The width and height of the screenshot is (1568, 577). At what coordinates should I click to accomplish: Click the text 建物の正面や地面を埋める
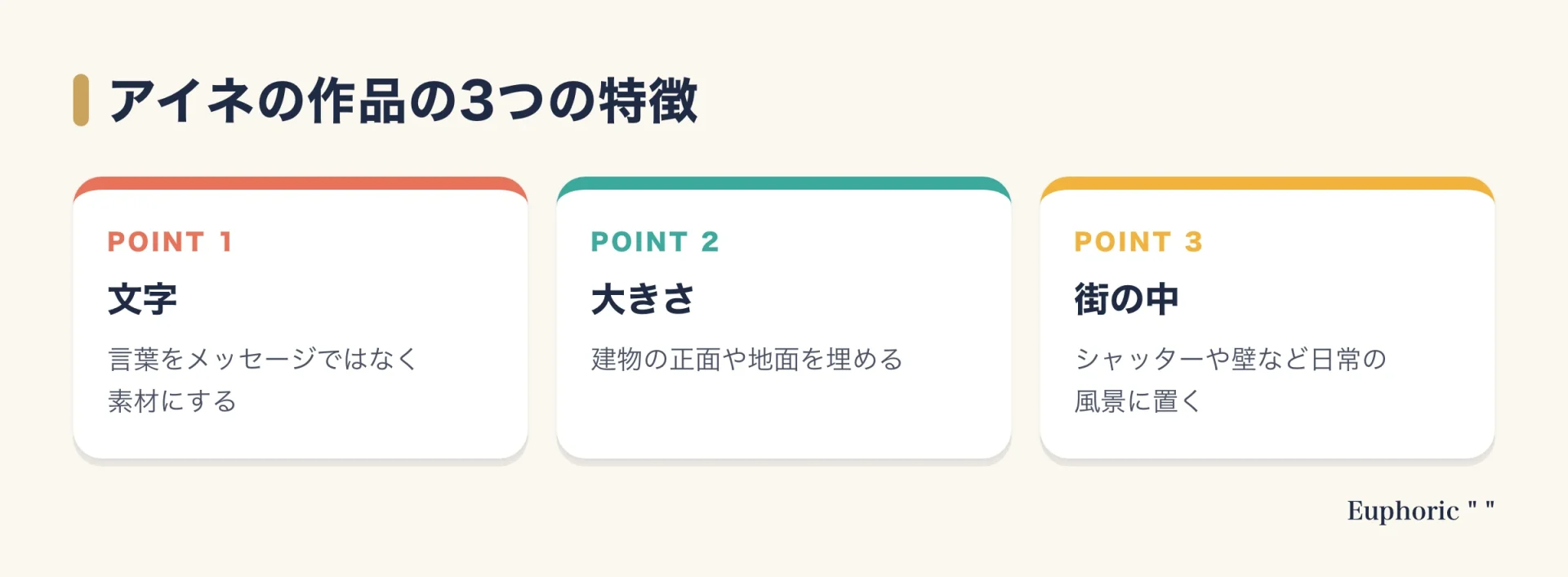[x=747, y=359]
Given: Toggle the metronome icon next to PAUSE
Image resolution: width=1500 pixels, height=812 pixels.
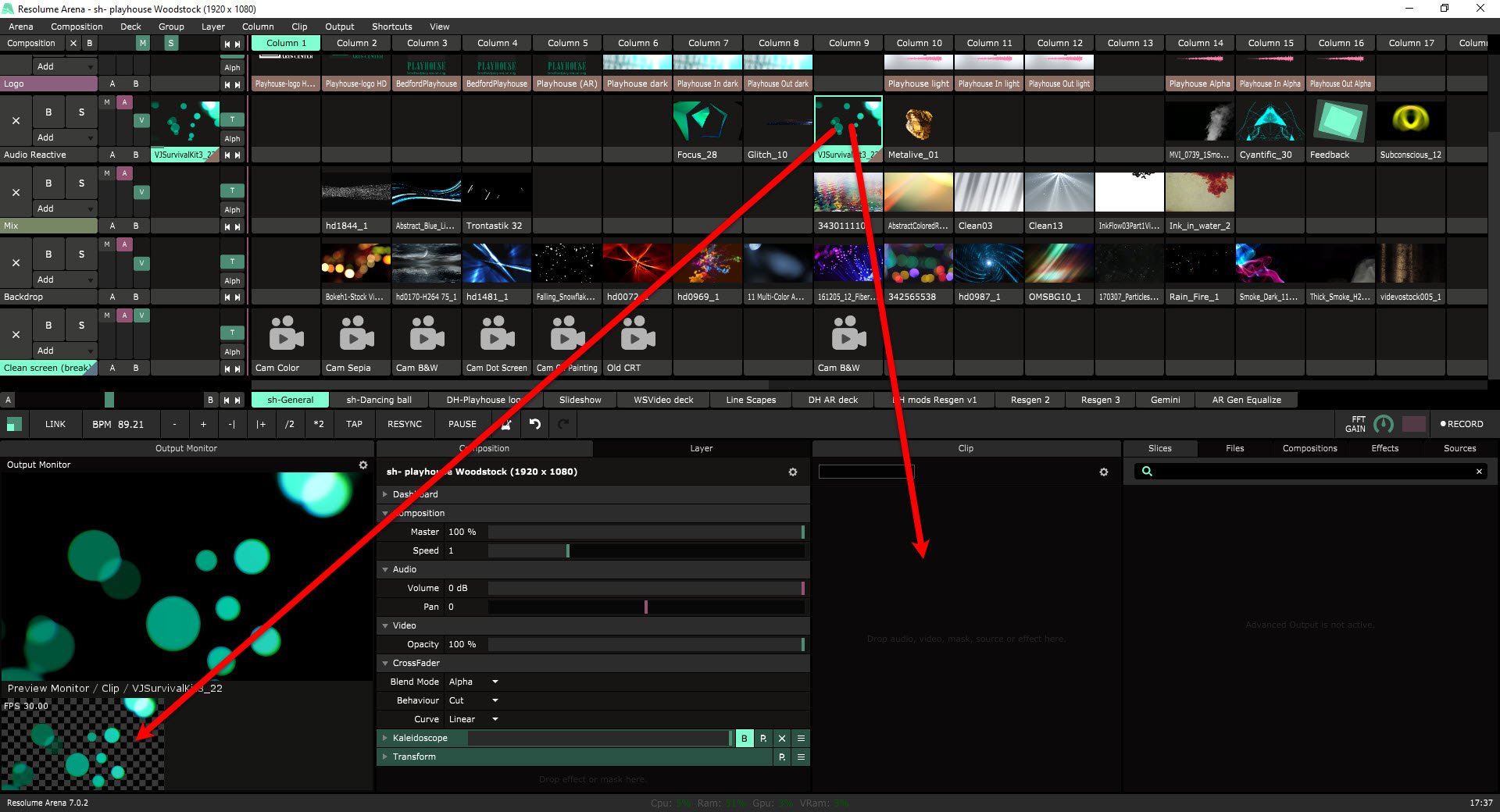Looking at the screenshot, I should pos(506,424).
☆ ☆ ☆ ☆ ☆
**What you need to do:**
Reproduce the text of the records above line for line, leaving out the pictures.

**Written answer:**
The width and height of the screenshot is (1568, 577). At what coordinates should I click to accomplish: Click the text 建物の正面や地面を埋める
[x=747, y=359]
Given: Toggle the metronome icon next to PAUSE
Image resolution: width=1500 pixels, height=812 pixels.
Looking at the screenshot, I should pos(506,424).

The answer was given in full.